10. THE DEFENDANT'S CASE WAS URGED BY ONE SUKWINDER SINGH JUTLEY, A DIRECTOROF THE DEFENDANT SUKAKO TRANSPORTERS LTD.

He confirmed having bought the vehicle Registration Number KXY 447 Lorry from the plaintiff in 1987 for a sum of Kshs.909,400 by Hire Purchase vide NIC Bank and paid a deposit of Kshs.303, 400/= in cash and by a cheque to NIC by a cheque to Kshs.606,000/= on the 7th January 1987 - “DExt 1. ”

He also produced a payment schedule to NIC - “DExt 2. ” and showing that the loan was paid off. Shown PExt B1, he confirmed that no money was outstanding to either the plaintiff or NIC. He denied the claim raised by the plaintiff in its totality, but clarified that the company used the names Sukako Transporters and Sukako Limited interchangeably.

11. ANALYSIS OF EVIDENCE, SUBMISSIONS, AND FINDINGS

What comes out clearly from the evidence is that the plaintiff did sell the vehicle registration No. KXY 447 lorry to the defendant vide a Hire purchase agreement dated 9th January 1987(PExt 1), executed by both parties.

I have perused the agreement. It states the purchase price of the vehicle as Kshs.909,400/= and a deposit of Kshs.303,400/= was paid in cash leaving a balance of Kshs.606,000/=. The vehicle was then delivered to the defendant M/S Sukako Transporters. The financier is shown as NIC and it was admitted by all the disputant parties that NIC was fully paid the balance of Kshs.606,000/=.

12. Parties are bound by their contract. A court cannot rewrite the contract for them. NIC is not a party to the case before this court.

See Hassan Zubeidi -vs- Patrick Mwangangi & Another (2014) e KLRand R -VS- HIV & Aids Tribunal & Another Exparte Dyncort (2015) e KLR.

By the Hire purchase agreement that was duly executed and revenue stamped, there is no doubt that the purchase price for the vehicle was fully paid Kshs.606,000/= which was acknowledged by both the plaintiff and the defendant.

No evidence was adduced that the defendant did not pay the deposit of Kshs.303,400/=. The defendant having admitted that it mislead the financier that the deposit had been paid, and that “misleading information” entered into the Hire Purchase Agreement, then it only has itself to blame.
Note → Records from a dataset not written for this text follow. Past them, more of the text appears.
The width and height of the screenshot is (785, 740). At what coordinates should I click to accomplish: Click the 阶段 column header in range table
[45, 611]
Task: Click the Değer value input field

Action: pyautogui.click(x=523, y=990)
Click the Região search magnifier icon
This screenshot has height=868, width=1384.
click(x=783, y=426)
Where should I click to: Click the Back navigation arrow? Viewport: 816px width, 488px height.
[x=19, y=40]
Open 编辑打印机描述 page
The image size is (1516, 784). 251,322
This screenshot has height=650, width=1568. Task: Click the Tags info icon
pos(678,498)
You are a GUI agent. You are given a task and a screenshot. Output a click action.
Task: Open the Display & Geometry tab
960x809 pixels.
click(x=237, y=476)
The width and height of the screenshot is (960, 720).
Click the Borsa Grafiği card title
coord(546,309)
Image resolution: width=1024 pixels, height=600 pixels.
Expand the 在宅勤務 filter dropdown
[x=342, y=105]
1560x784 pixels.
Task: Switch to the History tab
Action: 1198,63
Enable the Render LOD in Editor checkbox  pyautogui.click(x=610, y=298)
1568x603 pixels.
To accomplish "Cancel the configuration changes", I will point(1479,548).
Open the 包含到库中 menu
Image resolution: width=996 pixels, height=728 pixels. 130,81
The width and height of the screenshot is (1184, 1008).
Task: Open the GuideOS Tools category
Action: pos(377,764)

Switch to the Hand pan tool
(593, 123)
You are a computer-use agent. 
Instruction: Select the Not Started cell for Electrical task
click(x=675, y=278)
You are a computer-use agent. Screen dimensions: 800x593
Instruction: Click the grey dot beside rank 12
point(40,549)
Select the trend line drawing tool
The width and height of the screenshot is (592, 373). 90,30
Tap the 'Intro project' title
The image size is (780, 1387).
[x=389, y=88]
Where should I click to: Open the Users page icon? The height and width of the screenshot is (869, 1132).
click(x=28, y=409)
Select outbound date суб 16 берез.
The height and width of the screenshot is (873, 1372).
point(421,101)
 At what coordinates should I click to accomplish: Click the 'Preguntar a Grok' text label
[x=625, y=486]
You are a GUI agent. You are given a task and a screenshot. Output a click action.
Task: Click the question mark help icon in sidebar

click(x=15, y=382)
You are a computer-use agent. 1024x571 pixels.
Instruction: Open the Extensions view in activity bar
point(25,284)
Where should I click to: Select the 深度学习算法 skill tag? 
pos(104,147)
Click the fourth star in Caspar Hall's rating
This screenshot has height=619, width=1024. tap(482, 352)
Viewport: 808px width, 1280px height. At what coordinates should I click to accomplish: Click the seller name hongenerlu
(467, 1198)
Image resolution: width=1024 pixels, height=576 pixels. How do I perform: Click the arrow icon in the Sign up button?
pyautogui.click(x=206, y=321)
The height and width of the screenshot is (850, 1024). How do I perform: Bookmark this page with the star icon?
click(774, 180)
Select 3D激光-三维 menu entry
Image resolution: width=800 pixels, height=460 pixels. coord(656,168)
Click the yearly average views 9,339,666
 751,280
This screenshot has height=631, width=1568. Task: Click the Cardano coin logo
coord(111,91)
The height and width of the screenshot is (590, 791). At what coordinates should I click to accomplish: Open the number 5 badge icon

It is my finding that the deposit was paid, as well as the balance.

13. On the matter of the allegedly agreed interest rates on any outstanding sum at the rate 2. 5%, there is no evidence on the agreement the same having not expressly or otherwise agreed. This is clearly not indicated in the invoices nor in any other documents. It is the plaintiff's word against the defendants. Proof of any allegation of fact is essential. See Section 108-109 Evidence Act,and the person so alleging has the burden of proof.

14. The evidence adduced by the plaintiff's accountant falls short of proof of the claim in its totality. The principal sum of Kshs.1,168,805/= has not been proved by any tangible evidence. This goes for the claim on interest.

15. A case belongs to the plaintiff and it behoves it to bring all available evidence to prove its case. This in my considered opinion has not been done to the required standard, on a balance of probability. That burden of proof lies with the plaintiff. See D.T.Dobie & Company (K) -vs- Wanyonyi Wafula Chebukati (2014) e KLR.

16. The upshot of the above is that the plaintiff's suit is hereby dismissed with costs to the defendant namely Sukako Transporters Ltd.

Dated and Signed this 23rd Day of October 2017.

J.N. MULWA

JUDGE

Delivered this 7th Day of November 2017.